■ Action item
Omitting every picture, copy the lines from the one that contains "This screenshot has" through the last line of the records below, exactly and with nothing added.

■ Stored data

------

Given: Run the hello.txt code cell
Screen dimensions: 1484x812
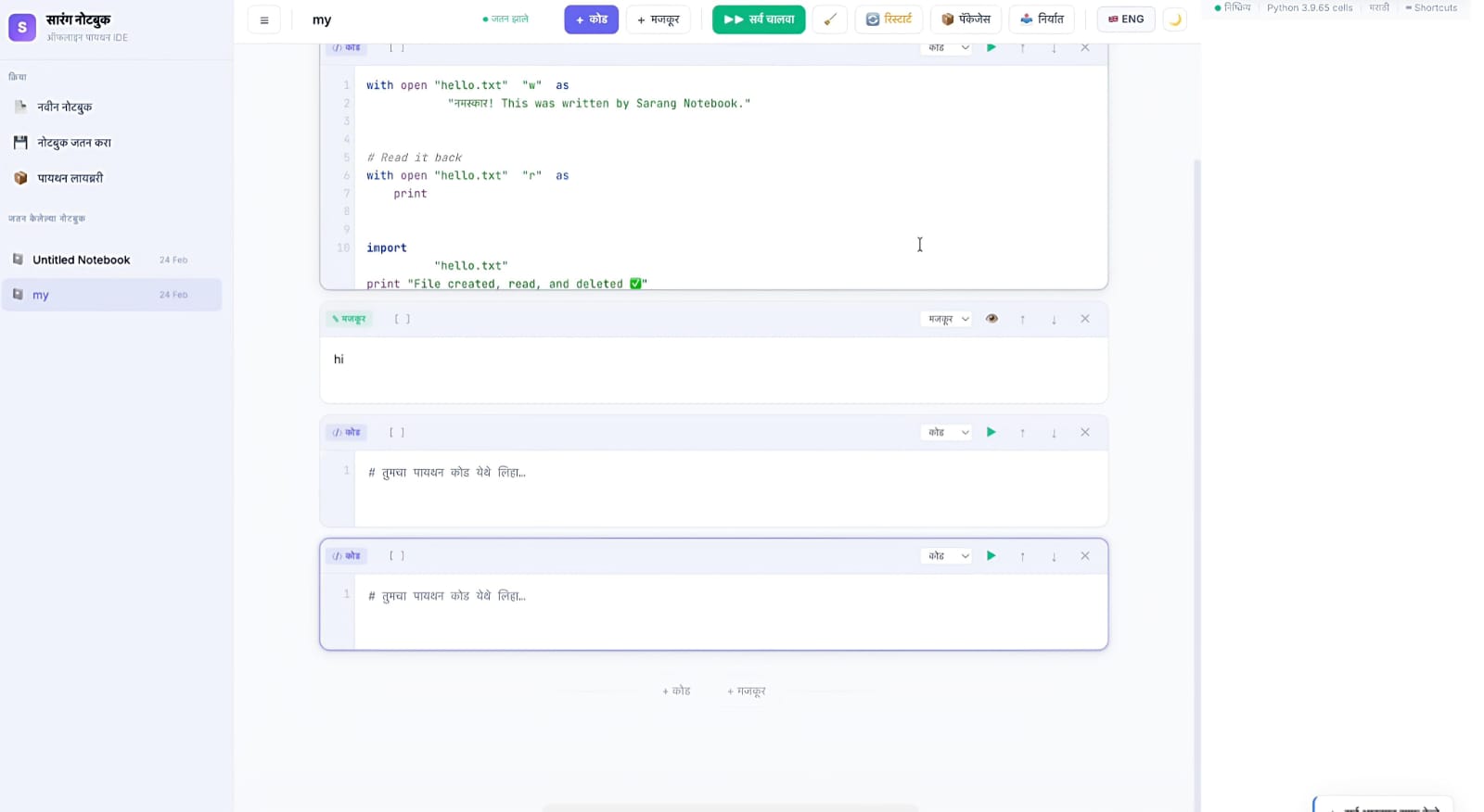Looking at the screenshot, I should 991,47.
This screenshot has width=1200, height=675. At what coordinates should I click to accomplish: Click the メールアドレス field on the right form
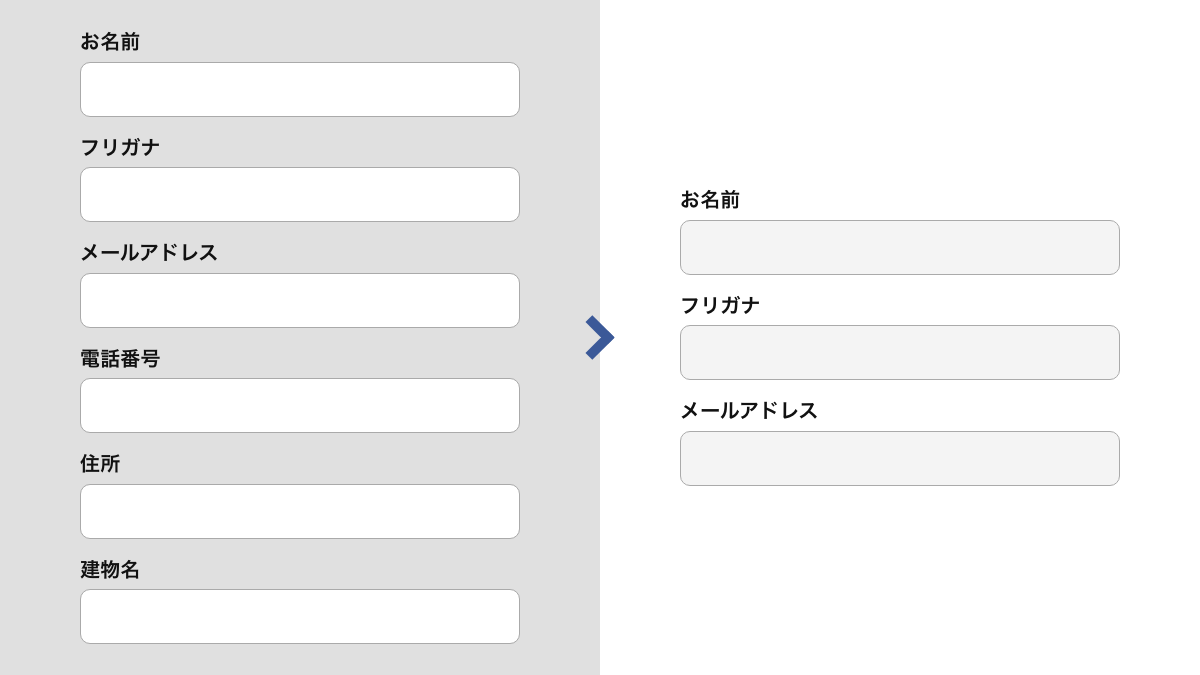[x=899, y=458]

------

■ Solution below
This screenshot has width=1200, height=675. At what coordinates should I click to accomplish: Click the メールアドレス field on the right form
[x=899, y=458]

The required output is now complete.